We have an any-fandom offer to create digital cross-stitch out of an existing piece of fanart. (Please note that this creator is only willing to work with SFW art.)
We have not one, but TWO any-fandom offers to format your fic like a printed book! Both creators will send you PDF files that are print-ready. Here is the first offer, and here is the second (which also includes the creation of a photomanip cover.)
We have a couple of offers to create an original song or piece of music. One of these offers is any-fandom, though the creator notes that they are particularly interested in LGBTQ themes. The second offer is specifically for Good Omens, the Adventure Zone, or the Magnus Archives, from someone who prefers to focus on female characters.
We have several different kinds of fic remix offers. Four of these are offers to remix an existing fic into a poem, and one is for a prose-to-prose remix. Three of these poetry offers are from the same creator, and include seven fandoms (and several subfandoms for each): Sherlock Holmes, James Bond, Dr Who, Good Omens, Chronicles of the Imaginarium Geographica, Check Please!, and Rivers of London. The fourth poetry offer is for Sherlock Holmes, Good Omens, or Harry Potter. The prose remix offer is open to stories in Sherlock, Miss Fisher’s Murder Mysteries or She-Ra.
We have several creators offering to compose fan poetry or filks. These three offers encompass different fandoms (including one any-fandom offer), different rating levels, and different poetic structures, so if you’re interested in poetry, take a look at all three: here, here, and here and here.
We have two people offering to make games! The first offer is for a game made in Twine or Knytt, and is open to Gravity Falls, Knytt or fairy tales fandoms. The second is an any-fandom offer that is more focused on teaching you to make your own game and helping you produce your first one. (This one straddles the border with fan labor, but we’re putting it here for roundup purposes.)
We have an offer from a fandom stats-master to do fandom statistics on a topic of your choice. This offer includes an option on in-depth analysis of those stats.
We have a creator who will a) translate your teen-or-under fic into a conlang (Quenya, Gallifreyan, Dothraki, or High Valyrian) and incorporate that translation into a motion graphic video. This creator is a professional designer, and is willing to consult with the bidder on the aesthetic elements of the video.

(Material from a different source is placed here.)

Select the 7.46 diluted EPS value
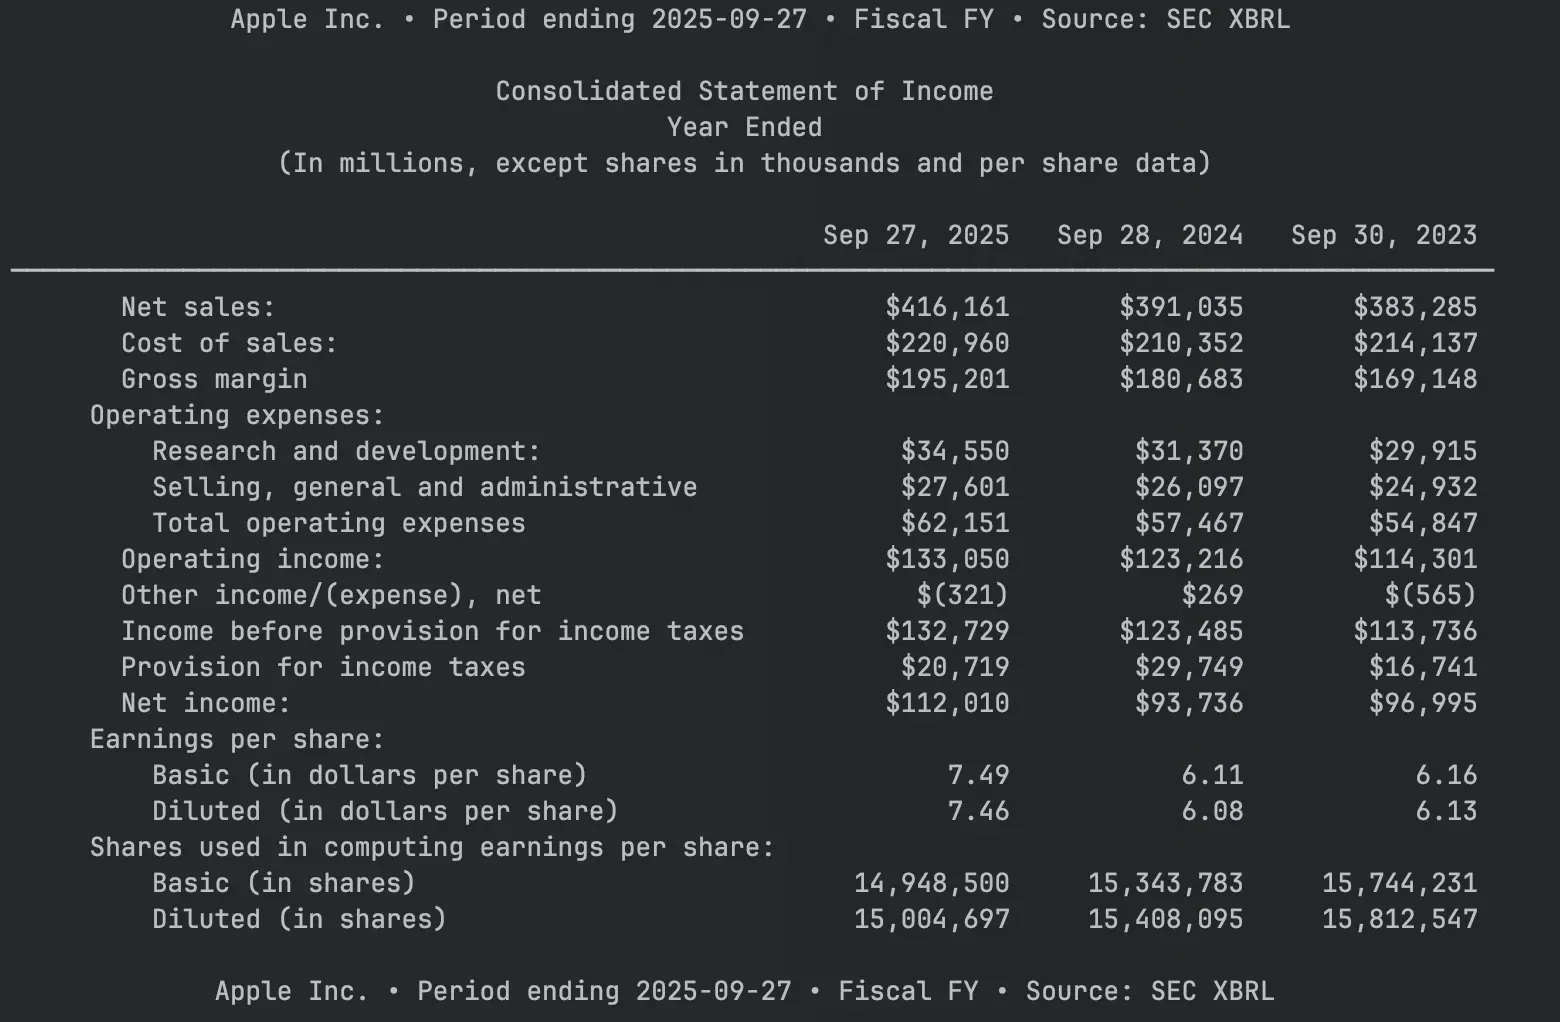Image resolution: width=1560 pixels, height=1022 pixels. (978, 811)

This offer is open to Doctor Who, Tolkien, and Song of Ice and Fire/Game of Thrones fandoms.
And finally, we have two auctions that aren’t in the main “other” category, but are in fan art: other because they don’t quite fit in with the usual fan art offerings: one creator who will create digital paper dolls of your favorite Marvel or Star Trek characters, and one who will design a set of printable planner pages using any fandom you like as a theme.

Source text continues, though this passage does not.